**Raw records:**

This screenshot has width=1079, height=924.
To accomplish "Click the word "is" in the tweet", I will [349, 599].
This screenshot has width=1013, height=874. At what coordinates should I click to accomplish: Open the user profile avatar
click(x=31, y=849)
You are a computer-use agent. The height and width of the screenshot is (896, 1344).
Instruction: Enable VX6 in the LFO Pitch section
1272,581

...

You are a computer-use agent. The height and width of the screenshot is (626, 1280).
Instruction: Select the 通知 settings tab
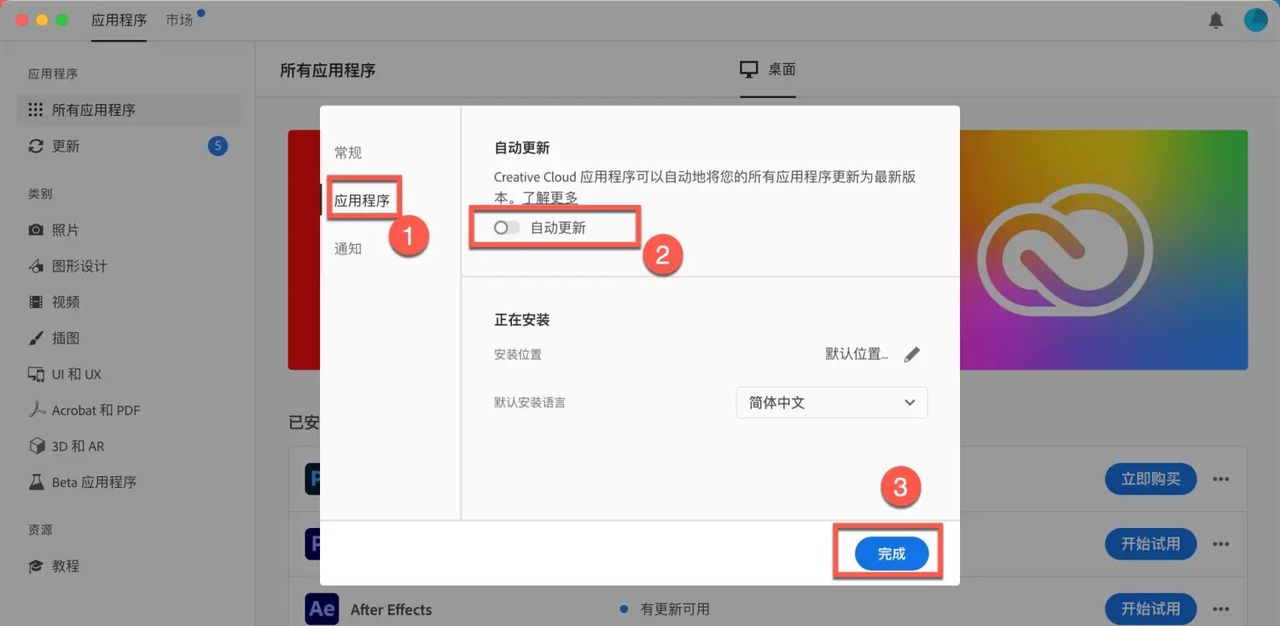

**Directions:** Count the lines in the listing that contain the string "computer", treating case as significant. Reply with the number alone.

**Completed exercise:** 2